Y si los mismos hombres
encuentran satisfacción en los juegos del Coliseo, donde un gladiador animoso se
arroja hacia las garras de la muerte, abriendo las puertas de la admiración,
con las armas del coraje y del valor, lo cierto es que:
“Estas fiestas no son de las que atraen los ojos de los Dioses, por ser
cosas pueriles y entretenimientos de la humana liviandad. Mira otro espectáculo
digno de que Dios ponga con atención en él los ojos: mira una cosa digna de que
Dios la vea: esto es el varón fuerte que está asido a brazos con la mala
fortuna, y más cuando él mismo la desafió. Dígote de verdad que yo no veo cosa
que Júpiter más hermosa en la tierra que divertir el ánimo, como mirar a Catón,
que después de rompidos diversas veces los de su parcialidad, está firme”.

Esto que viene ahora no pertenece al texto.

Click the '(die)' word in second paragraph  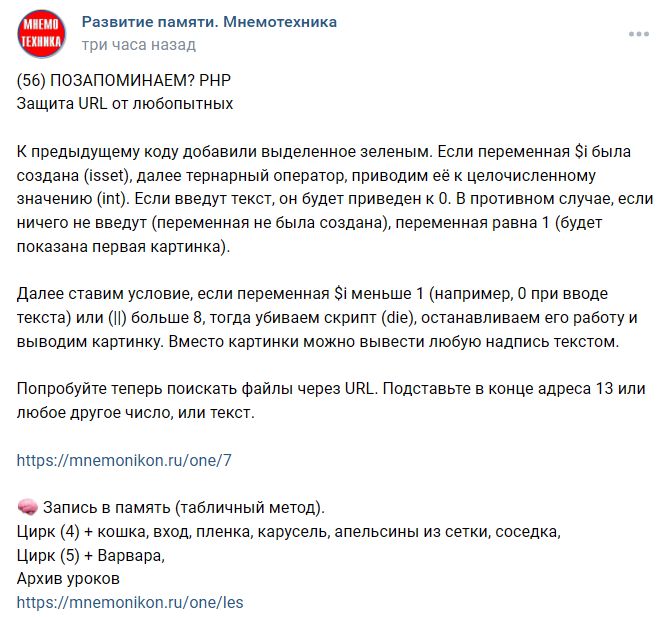(393, 318)
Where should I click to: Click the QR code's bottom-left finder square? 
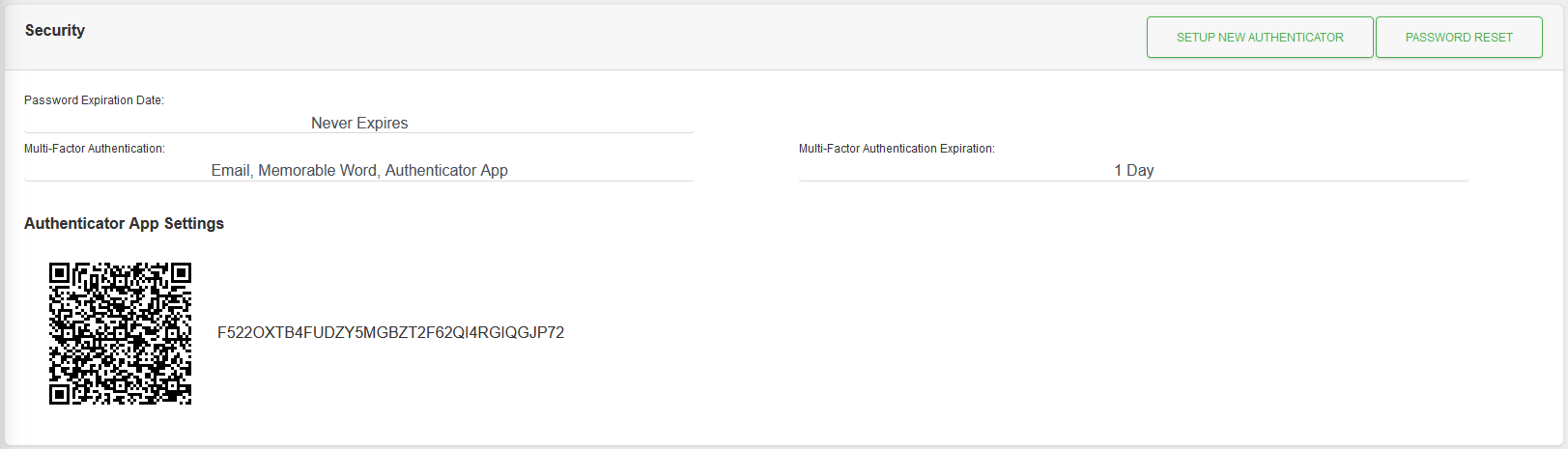[60, 394]
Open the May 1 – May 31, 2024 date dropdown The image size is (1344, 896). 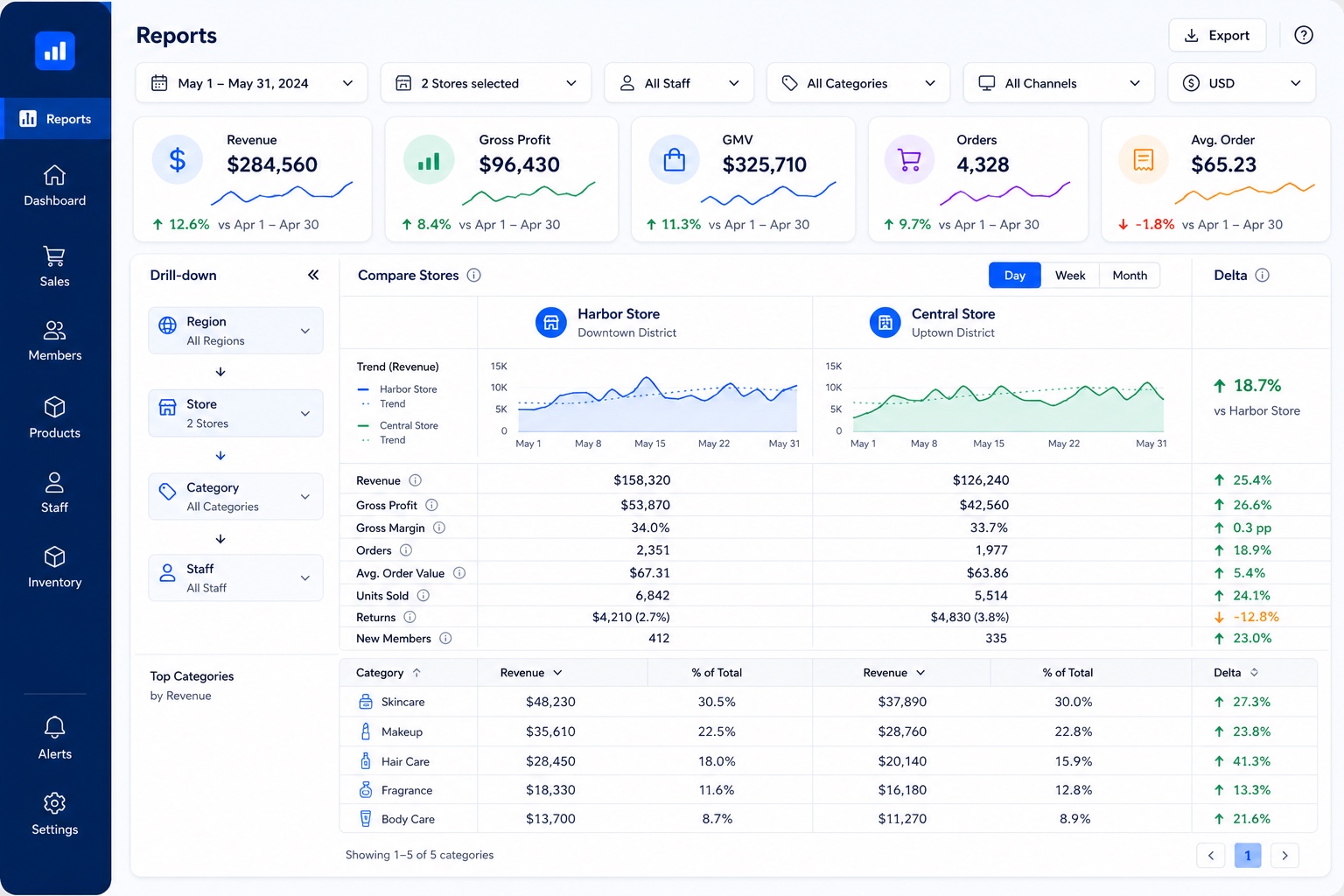pyautogui.click(x=252, y=83)
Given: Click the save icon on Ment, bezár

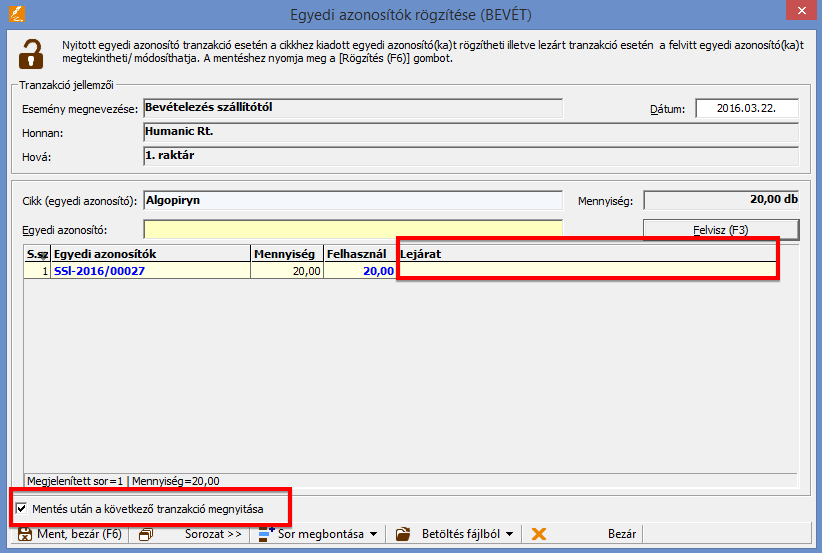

Catón de Útica, eximio cuidador
de sí mismo, se mostró a la altura sublime de su dignidad, aun en el momento postrero
de acabar con su existencia, una vez frustrada por parte de la fortuna los
empeños de luchar contra la misma. La escuela estoica enseña a vivir forjando
en el hombre el aprendizaje de la muerte ya que entonces, y solo entonces, toda
la vida le pertenece. Esta ética de la fuerza y del valor, esta caballería del
espíritu y la sabiduría, permite una clara delimitación y separación entre los
hombres: los que cifran sus bienes en el exterior y se encuentran sometidos al
imperio de la fortuna y los que, por el contrario, encuentran todo el bien en
la sabiduría de la virtud y hayan todo el bien en sí mismos, en la Providencia a cuyo
designio se someten.
El único mal en el mundo es la
ignorancia, nos viene a decir la sabiduría estoica. El único bien, la virtud
esclarecida por la armonía con el Lógos
eterno. La única felicidad, la apathía,
por la que el hombre se repliega en su propia virtud substrayéndose, en el límite
más estrecho de un más acá donde colapsa la alteridad mundanal, hacia la apertura eterna de la trascendencia de la
divinidad.
La ética marcial de la fuerza es
aquí donde encuentra su fórmula perfecta:
“El soldado bisoño con sólo el temor de las heridas se espanta; mas el
antiguo, con audacia, mira su propia sangre, porque sabe que muchas veces
después de haberla derramado ha conseguido victoria. Así que Dios endurece,
reconoce y ejercita a los que ama; y al contrario a los que parece que halaga y
a los que perdona los reserva para venideros males”.